• _Excerpt_

-=-=-=-=-

Background information
- Origin: Newport, South Wales, Wales
- Genres: Pop, bluegrass, country
- Years active: 2013–2015
- Labels: Ryde/. Digital Media
- Members: Peet "Bongo Peet" Morgan, Becky "Miss Becky" Johnson, Scott "Showman" Bowman, Adam Beale;

= The Beef Seeds =

British country music and bluegrass band

The Beef Seeds were a British country music and bluegrass band which was an artist collaboration project with Ryde/. Digital Media focusing on digital platforms that has achieved worldwide status and global media recognition. The band hails from Newport, South Wales, it was formed in early 2013, and it records and publishes cover videos on its YouTube channel. The band's line-up consists of Peet "Bongo Peet" Morgan, Becky "Miss Becky" Johnson, Scott "Showman" Bowman, and Adam Beale. The band all live together in the same house with their dog Ninja, a Staffordshire Bull Terrier-Chihuahua cross who is also the mascot of the band making regular appearances in the videos. Instruments used in their songs include the Guitar, Mandolin, Banjo, Double bass, Harmonica, Washboard, and the Double washboard, which band frontman Peet Morgan invented himself.

-=-=-=-=-

• _Stored data_
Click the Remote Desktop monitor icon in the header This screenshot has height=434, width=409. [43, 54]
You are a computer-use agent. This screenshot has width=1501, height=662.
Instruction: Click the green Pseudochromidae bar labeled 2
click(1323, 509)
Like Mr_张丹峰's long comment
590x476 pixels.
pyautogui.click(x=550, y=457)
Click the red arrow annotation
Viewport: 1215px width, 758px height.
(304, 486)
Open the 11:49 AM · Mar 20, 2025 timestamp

-=-=-=-=-

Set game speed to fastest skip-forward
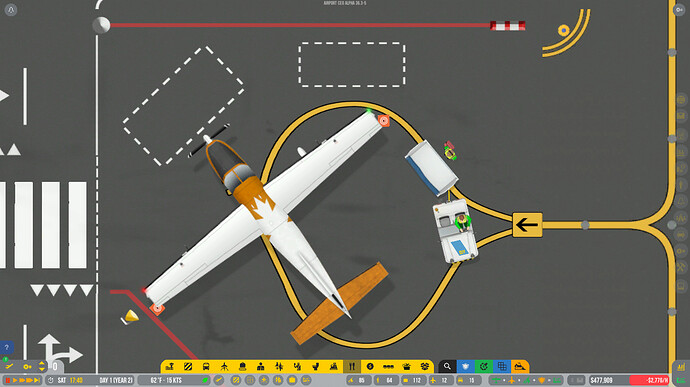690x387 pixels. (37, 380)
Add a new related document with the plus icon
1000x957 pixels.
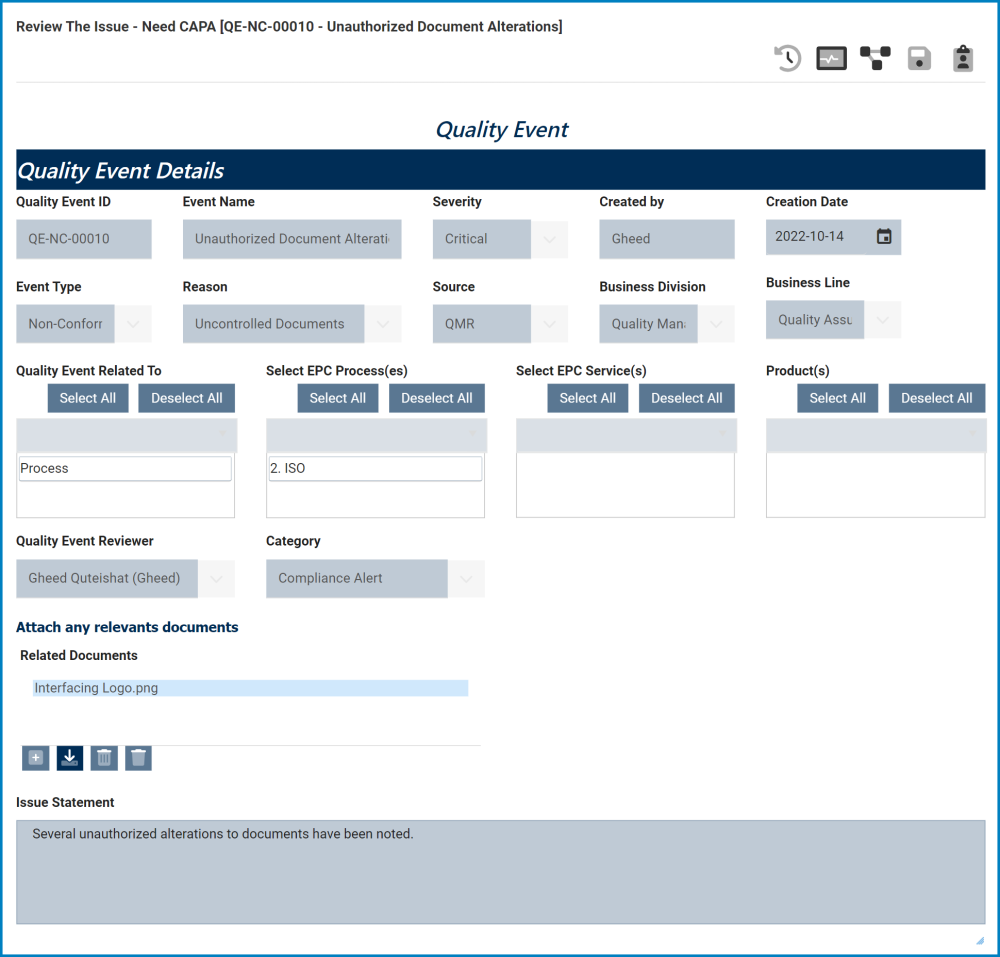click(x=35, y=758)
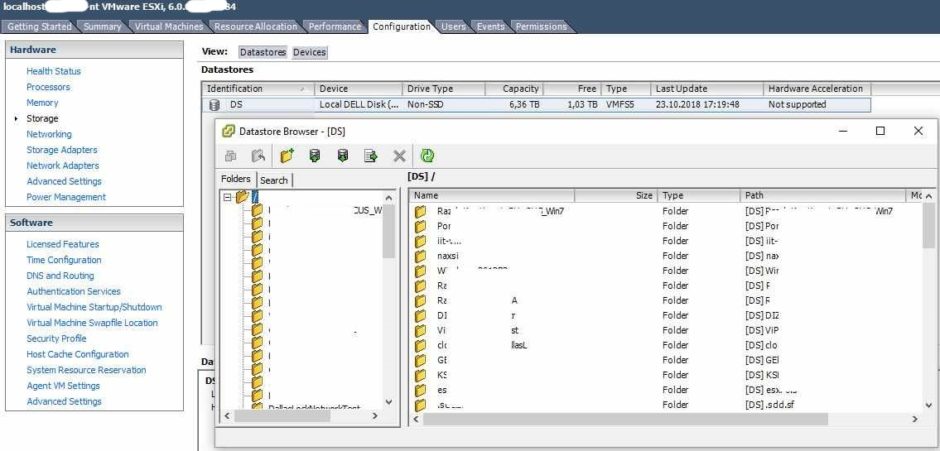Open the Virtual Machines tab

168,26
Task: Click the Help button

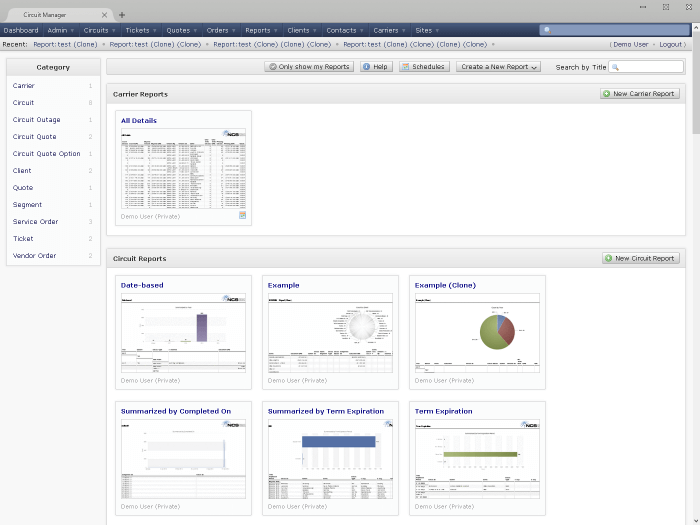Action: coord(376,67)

-=-=-=-=-

• _Complete the following_
(a) The text about The Beef Seeds lists several instruments the band used. In one or two sentences, explain why the double washboard stands out from the others on that list.
(b) According to the text about The Beef Seeds, what kind of dog is Ninja?
(c) Continue the text about The Beef Seeds from its last sentence.

• _Answers provided_
(a) The double washboard stands out because the band's frontman, Peet Morgan, invented it himself. The text says nothing like that about any other instrument on the list.

(b) Ninja is a Staffordshire Bull Terrier-Chihuahua cross.

(c)
The Beef Seeds' bluegrass cover of "Royals" by Lorde received praise from MTV Italy, which featured the video on their website and from multiple US radio stations including San Francisco radio station 97.3-FM (KLLC) and from Australian news site Daily Life, which described it as an "twangy" and "harmony-laden." In early 2014, it was mentioned on major Brazilian portal and Internet service provider Globo.com.

The Beef Seeds' various videos that are published on their YouTube site have collectively been watched more than two million times. The Beef Seeds were looking to tour the United States in 2014.

Notably, The Beef Seeds' version of The Pogues' Christmas classic, "Fairytale of New York," which they aptly renamed "Fairytale of Newport" (as a hat tip to their own town of Newport in South Wales), has become a festive online hit. The music video follows the band and their official mascot, Ninja, around Newport's city centre.

On 22 October 2013, RyanSecrest.com announced a contest to determine music fans' favourite cover version of Swedish DJ Avicii's hit single, "Wake Me Up." A total of fifteen artists' cover versions of this song, including The Beef Seeds' version, were included for voting by readers of the site. On 17 December 2013, Ryansecrest.com announced that the contest had been won by The Beef Seeds.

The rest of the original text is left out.